### What you have to do
Check every line of the entries for the string "Backpack" and return the ones that contain it.
▬▬▬
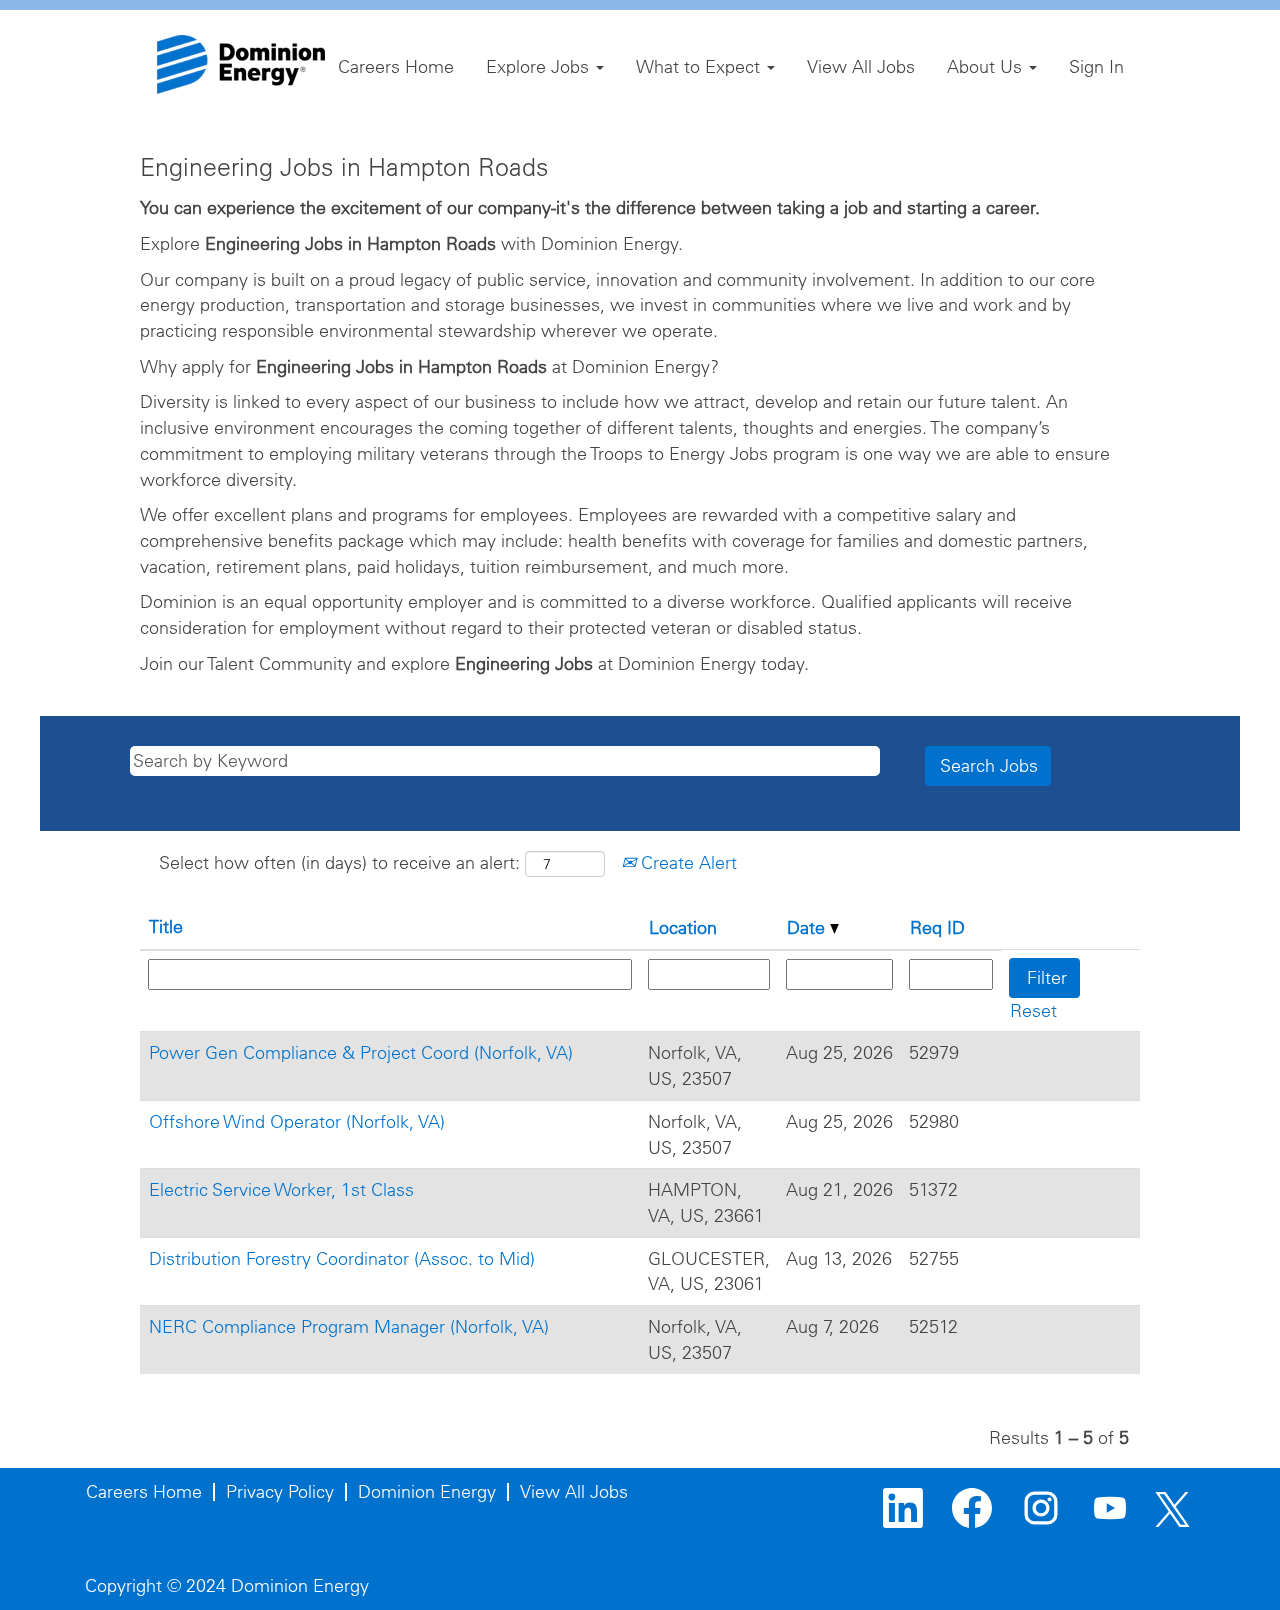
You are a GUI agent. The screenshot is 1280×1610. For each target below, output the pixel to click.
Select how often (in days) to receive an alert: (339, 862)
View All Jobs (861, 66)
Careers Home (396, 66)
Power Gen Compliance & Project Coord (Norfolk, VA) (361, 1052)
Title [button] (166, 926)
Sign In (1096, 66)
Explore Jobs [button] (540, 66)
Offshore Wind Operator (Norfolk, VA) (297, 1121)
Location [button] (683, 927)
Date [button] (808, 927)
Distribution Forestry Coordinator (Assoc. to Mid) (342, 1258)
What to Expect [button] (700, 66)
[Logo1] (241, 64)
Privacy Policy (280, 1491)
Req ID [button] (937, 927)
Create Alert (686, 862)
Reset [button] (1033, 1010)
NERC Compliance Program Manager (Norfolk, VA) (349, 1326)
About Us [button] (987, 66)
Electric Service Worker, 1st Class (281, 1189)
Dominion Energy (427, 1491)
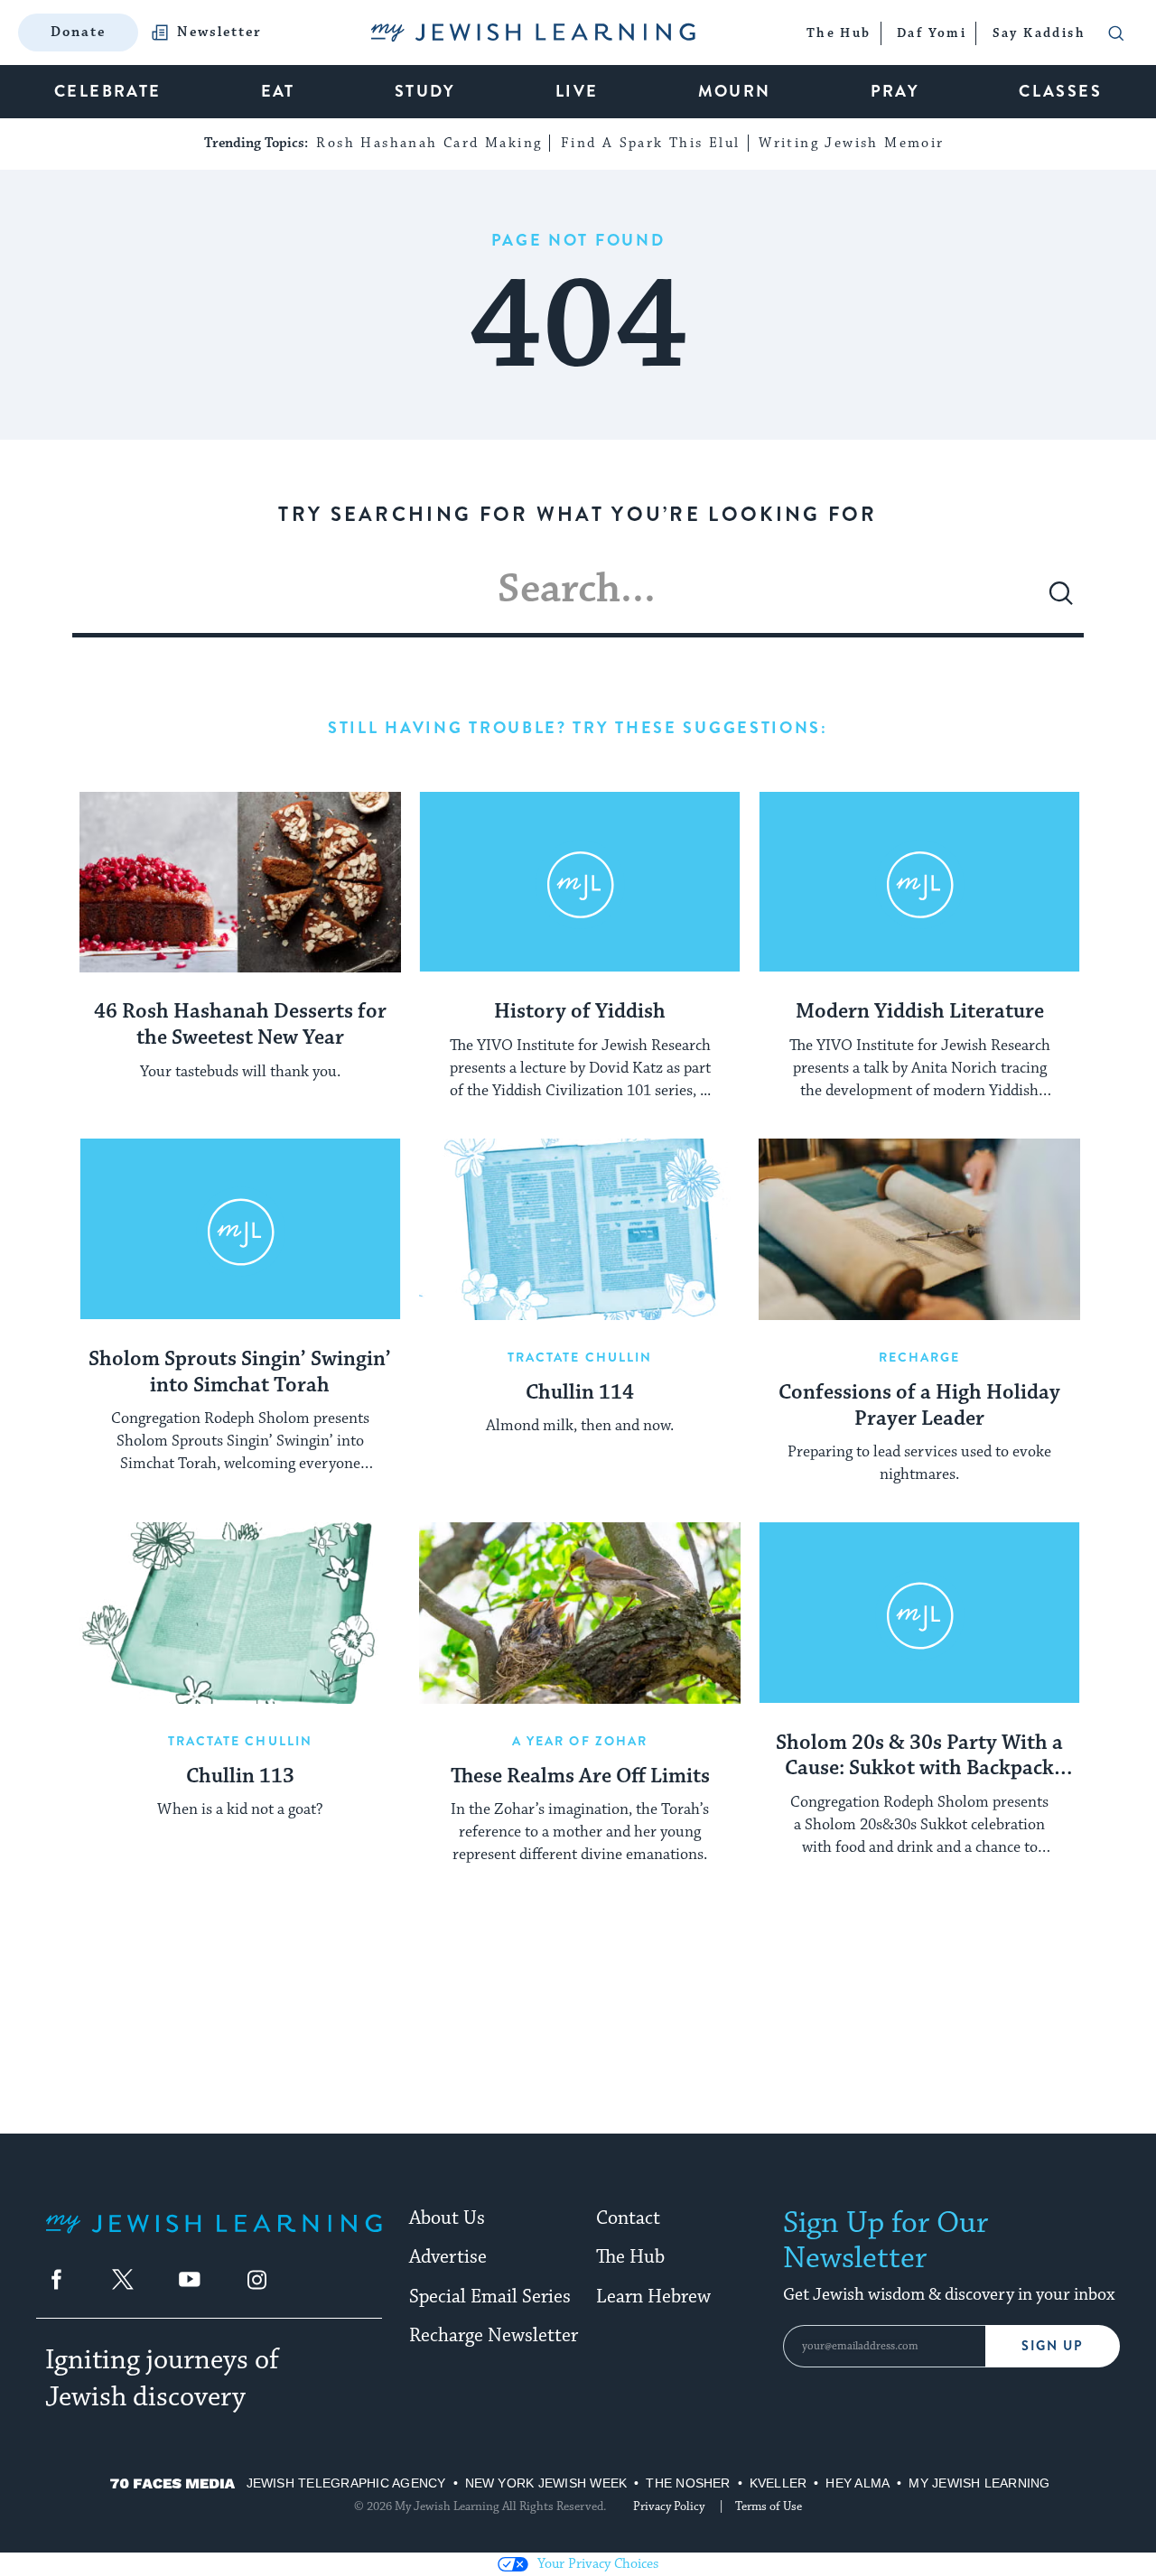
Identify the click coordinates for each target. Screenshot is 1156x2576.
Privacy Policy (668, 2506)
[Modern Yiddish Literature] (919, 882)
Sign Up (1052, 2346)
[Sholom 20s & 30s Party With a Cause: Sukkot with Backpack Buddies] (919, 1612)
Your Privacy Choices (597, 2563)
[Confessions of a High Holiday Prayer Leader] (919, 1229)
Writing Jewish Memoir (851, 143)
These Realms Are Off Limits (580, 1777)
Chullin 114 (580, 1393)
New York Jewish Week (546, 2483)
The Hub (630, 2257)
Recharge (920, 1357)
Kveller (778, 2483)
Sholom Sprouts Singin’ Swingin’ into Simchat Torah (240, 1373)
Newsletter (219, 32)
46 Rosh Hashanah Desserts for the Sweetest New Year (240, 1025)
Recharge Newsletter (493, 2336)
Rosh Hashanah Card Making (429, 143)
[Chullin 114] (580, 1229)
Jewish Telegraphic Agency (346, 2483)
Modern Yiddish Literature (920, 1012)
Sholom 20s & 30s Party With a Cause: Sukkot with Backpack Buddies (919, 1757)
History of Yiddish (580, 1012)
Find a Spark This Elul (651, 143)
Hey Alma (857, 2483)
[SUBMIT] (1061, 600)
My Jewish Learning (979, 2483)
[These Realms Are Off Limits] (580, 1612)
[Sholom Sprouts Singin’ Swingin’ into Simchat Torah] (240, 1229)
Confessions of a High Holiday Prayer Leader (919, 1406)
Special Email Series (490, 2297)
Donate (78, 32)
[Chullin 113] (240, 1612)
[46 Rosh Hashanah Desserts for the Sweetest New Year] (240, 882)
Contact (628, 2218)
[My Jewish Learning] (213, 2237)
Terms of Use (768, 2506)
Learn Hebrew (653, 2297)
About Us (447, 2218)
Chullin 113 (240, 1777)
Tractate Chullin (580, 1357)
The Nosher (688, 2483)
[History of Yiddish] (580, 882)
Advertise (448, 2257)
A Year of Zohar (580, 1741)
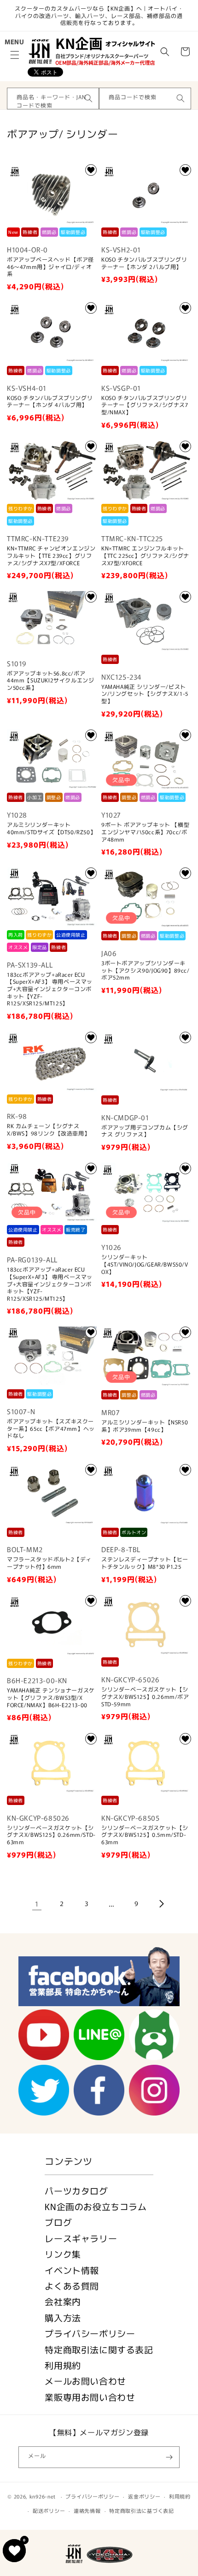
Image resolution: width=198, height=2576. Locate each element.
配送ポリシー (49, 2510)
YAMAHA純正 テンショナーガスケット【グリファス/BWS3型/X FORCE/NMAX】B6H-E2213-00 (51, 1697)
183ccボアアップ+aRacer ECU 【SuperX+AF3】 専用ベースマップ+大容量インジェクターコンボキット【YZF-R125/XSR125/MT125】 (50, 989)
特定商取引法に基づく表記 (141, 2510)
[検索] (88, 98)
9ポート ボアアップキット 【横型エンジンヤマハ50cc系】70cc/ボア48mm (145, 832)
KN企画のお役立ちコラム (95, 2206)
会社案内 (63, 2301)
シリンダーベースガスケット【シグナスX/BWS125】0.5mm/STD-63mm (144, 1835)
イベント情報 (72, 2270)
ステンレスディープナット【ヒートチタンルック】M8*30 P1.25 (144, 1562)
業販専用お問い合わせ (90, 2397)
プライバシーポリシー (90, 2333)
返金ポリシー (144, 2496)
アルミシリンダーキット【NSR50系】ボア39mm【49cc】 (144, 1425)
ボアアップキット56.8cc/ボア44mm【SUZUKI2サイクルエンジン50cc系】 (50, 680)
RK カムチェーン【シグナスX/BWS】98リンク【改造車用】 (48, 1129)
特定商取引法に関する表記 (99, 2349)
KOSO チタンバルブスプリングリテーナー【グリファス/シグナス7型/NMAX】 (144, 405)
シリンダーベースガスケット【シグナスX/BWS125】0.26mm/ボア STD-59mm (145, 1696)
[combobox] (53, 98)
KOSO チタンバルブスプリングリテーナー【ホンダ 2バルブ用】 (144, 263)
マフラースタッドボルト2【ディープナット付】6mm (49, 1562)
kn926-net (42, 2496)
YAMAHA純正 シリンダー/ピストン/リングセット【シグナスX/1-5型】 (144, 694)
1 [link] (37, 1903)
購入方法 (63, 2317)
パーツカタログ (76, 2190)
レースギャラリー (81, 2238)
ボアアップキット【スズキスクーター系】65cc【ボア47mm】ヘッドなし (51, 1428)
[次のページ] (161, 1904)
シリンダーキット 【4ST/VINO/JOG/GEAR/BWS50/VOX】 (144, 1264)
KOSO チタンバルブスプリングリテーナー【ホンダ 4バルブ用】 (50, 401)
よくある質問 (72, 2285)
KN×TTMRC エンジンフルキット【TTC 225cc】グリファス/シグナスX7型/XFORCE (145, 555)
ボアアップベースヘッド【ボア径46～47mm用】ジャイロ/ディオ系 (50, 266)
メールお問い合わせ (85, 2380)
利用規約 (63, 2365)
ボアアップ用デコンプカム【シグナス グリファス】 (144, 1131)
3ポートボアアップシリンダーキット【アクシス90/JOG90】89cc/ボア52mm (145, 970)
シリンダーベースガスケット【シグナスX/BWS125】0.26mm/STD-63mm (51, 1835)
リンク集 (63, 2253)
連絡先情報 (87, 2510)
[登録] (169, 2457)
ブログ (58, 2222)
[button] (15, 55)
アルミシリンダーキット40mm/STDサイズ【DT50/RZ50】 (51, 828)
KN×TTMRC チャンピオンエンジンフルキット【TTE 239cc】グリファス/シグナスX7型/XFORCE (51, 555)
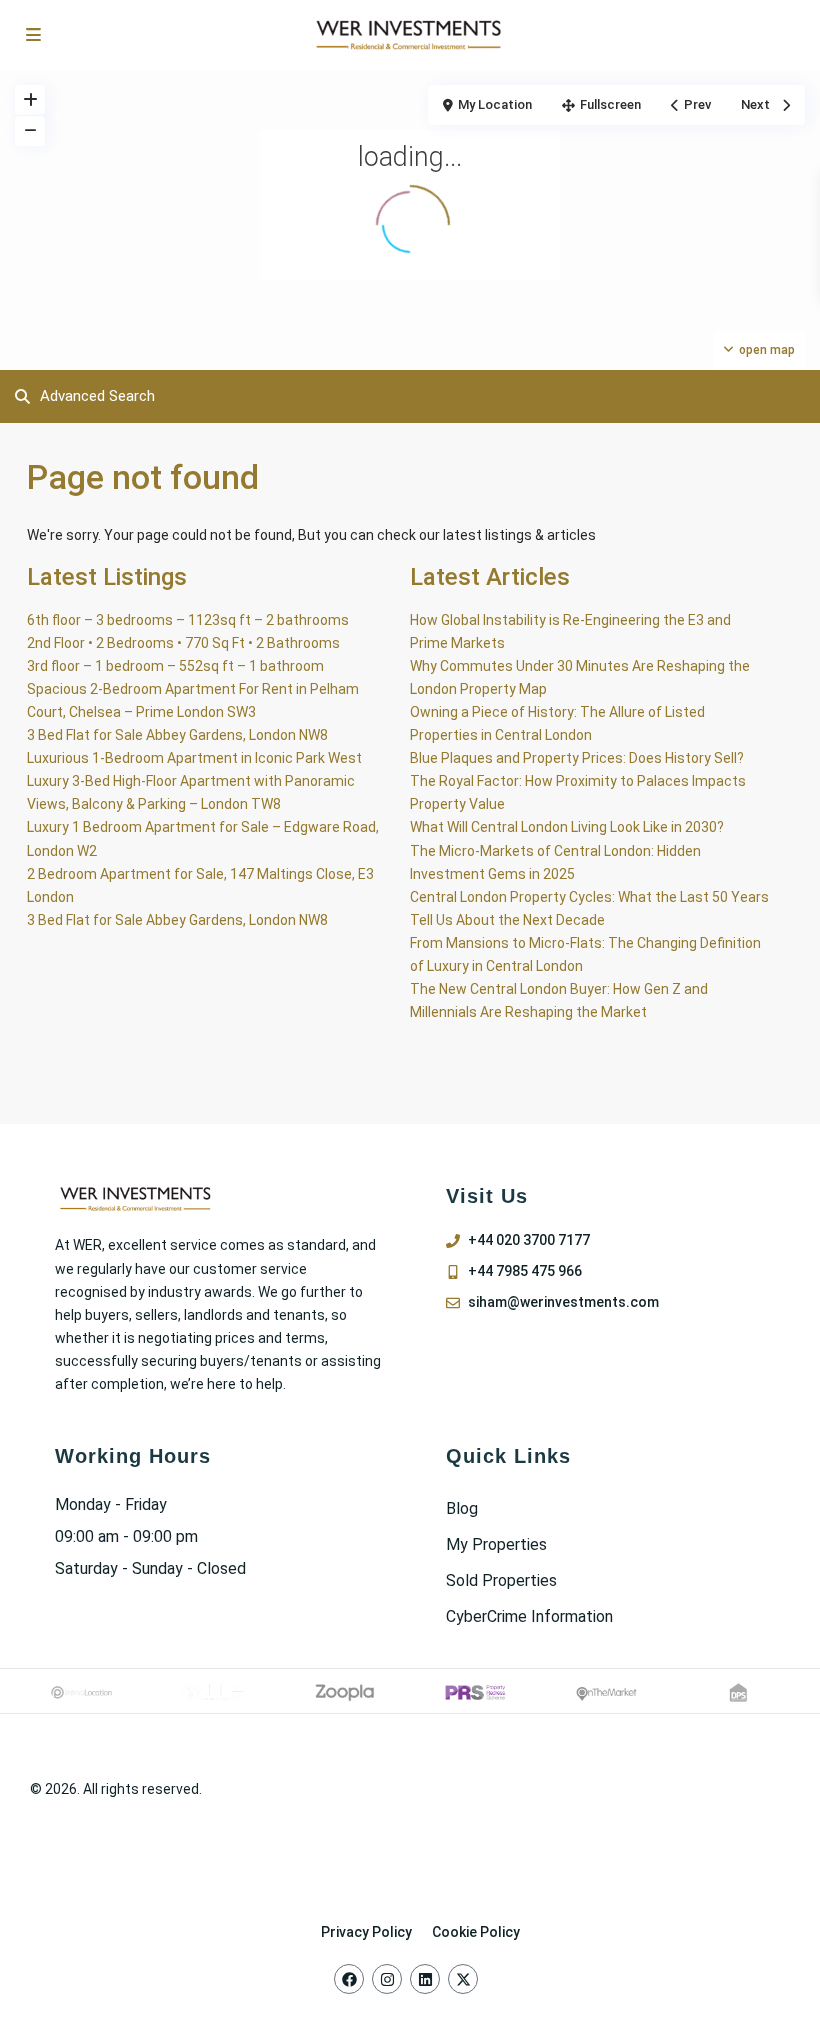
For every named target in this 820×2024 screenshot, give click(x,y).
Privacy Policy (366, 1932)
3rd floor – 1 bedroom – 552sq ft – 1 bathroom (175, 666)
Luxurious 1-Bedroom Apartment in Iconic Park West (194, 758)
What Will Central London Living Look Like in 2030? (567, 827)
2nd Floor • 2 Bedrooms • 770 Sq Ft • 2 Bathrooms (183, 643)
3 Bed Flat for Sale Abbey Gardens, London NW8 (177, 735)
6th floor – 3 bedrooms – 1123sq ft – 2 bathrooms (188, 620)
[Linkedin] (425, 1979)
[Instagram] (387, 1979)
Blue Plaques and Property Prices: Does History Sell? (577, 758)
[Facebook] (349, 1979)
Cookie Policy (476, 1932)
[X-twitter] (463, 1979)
▬▬▬
### The answer
[Sholom 20s & 30s Party With a Cause: Sukkot with Backpack Buddies] (919, 1612)
Sholom 20s & 30s Party With a Cause: Sukkot with Backpack Buddies (919, 1757)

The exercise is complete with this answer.